More units no barrier to Space Place expansion

Thursday, October 9, 2014

Adding to The Space Place may subtract a nagging problem for a Tennessee Street neighbor, the Greencastle Board of Zoning Appeals realized Tuesday night.

During its first monthly meeting in at least six months, the board unanimously approved a special exception for Jack Dalton to add six storage units to the nine structures already in place on the Space Place property south of Tennessee Street, west of Putnam County Comprehensive Services (PCCS) and east of Operation Life and the Swifty gas station.

In approving the request, however, the BZA asked Dalton to provide a barrier along the east property line where his land abuts the 700 Tennessee St. residential property of Debbi L. Walton.

That barrier could be a row of trees, concrete dividers or a fence, just something to impede traffic from driving through the site.

Whichever way it turns out, the concept is to deter vehicles from driving onto the Walton property to turn around since there is no egress to the east or south due to the presence of the limited-access Veterans Memorial Highway. As drivers currently try to circulate around the PCCS building, they often apparently end up in the Waltons' yard, City Planner Shannon

Norman explained.

Norman suggested that additional blacktop accompanying the added storage units might otherwise encourage even more vehicles to drive onto the Walton property.

"I think it is appropriate," she said of a barrier or fencing along the east side of Dalton's development, which had been master planned in 1996 but has seen only one or two buildings added since the original build out.

Dalton was agreeable to a barrier.

"We'll have something up there," he told the BZA.

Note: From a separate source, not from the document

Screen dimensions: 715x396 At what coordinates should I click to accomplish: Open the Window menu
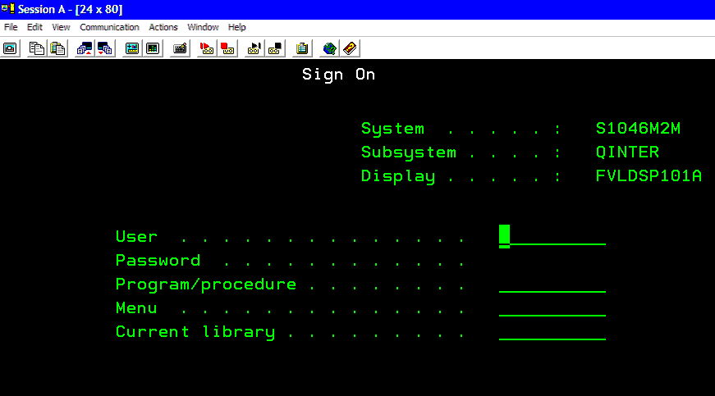tap(203, 27)
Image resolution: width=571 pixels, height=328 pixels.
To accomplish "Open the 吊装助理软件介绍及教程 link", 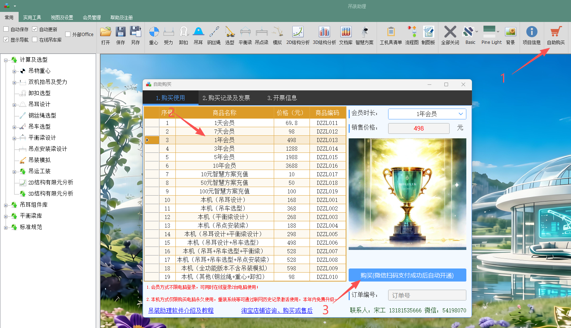I will tap(181, 311).
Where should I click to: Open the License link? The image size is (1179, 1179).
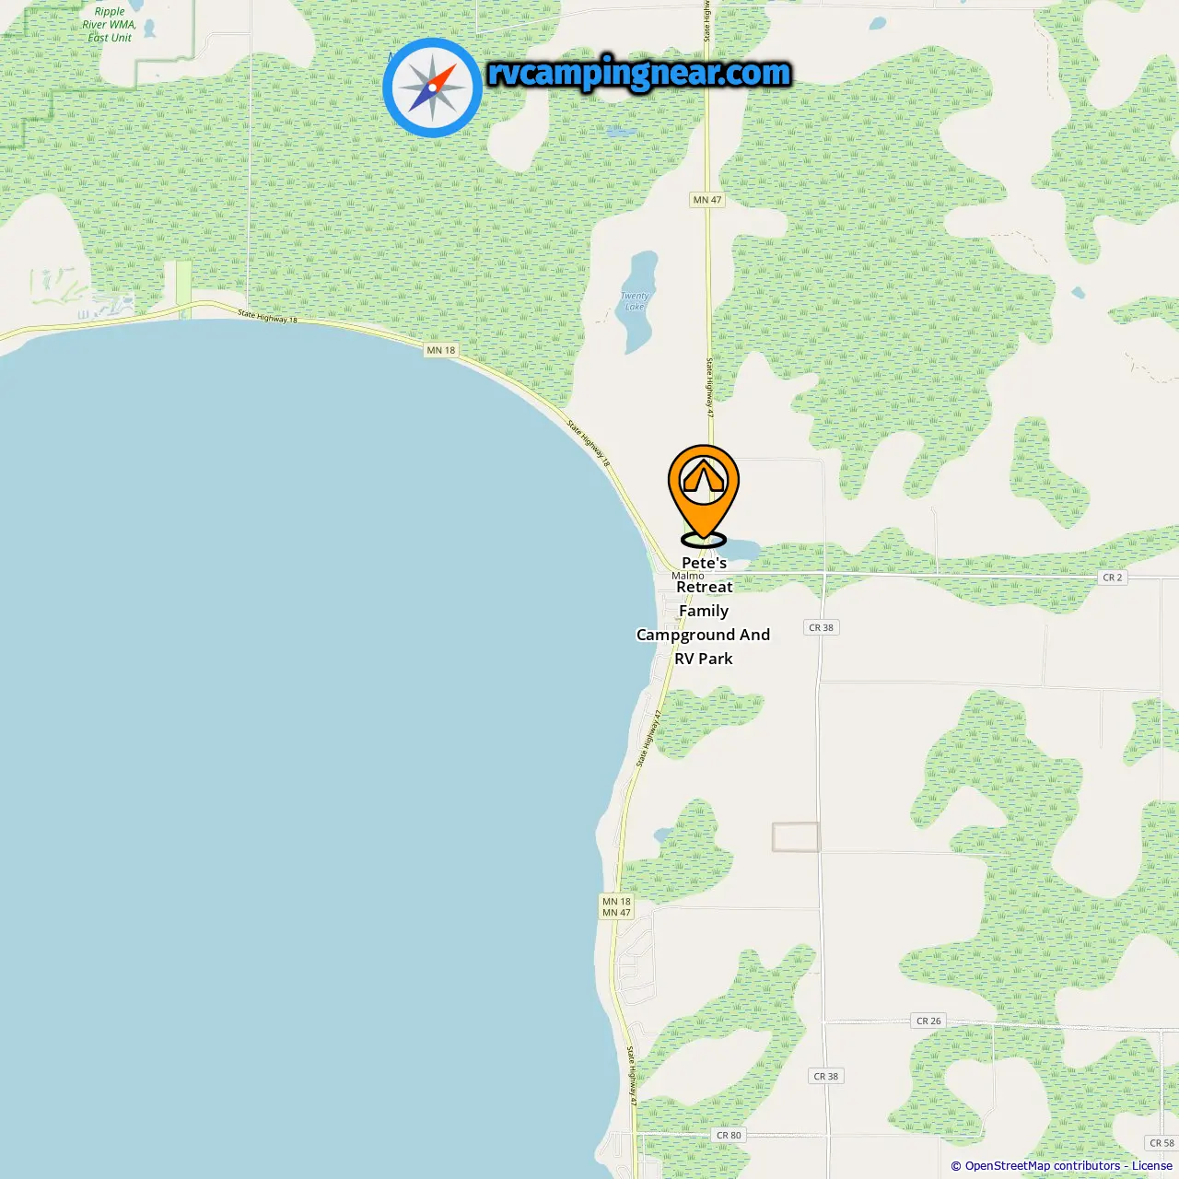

Board member Wayne Lewis applauded the cooperation, telling Dalton he was "glad to see something" go into the undeveloped area adjacent to the highway.

"What I'm hearing," Lewis praised, "is that Mr. Dalton wants to be a good neighbor."

BZA member Scott Davis made the motion to approve the special exception with the barrier a provision of the approval. Following a second by Lewis, added aye votes by John Phillips, Donnie Watson and Margaret Kenton made it unanimous.

The need for the special exception, engineer and Dalton spokesman Garth Hughes noted, came about after zoning district lines were redrawn in 2003, changing zoning of the undeveloped section of Dalton's land immediately north of Veterans Highway and making storage units an allowable use in light industrial areas.

At the outset of the 45-minute meeting, Kenton was sworn in as the newest member of the BZA, succeeding Doris Miller, who has taken a position on the Cemetery Board.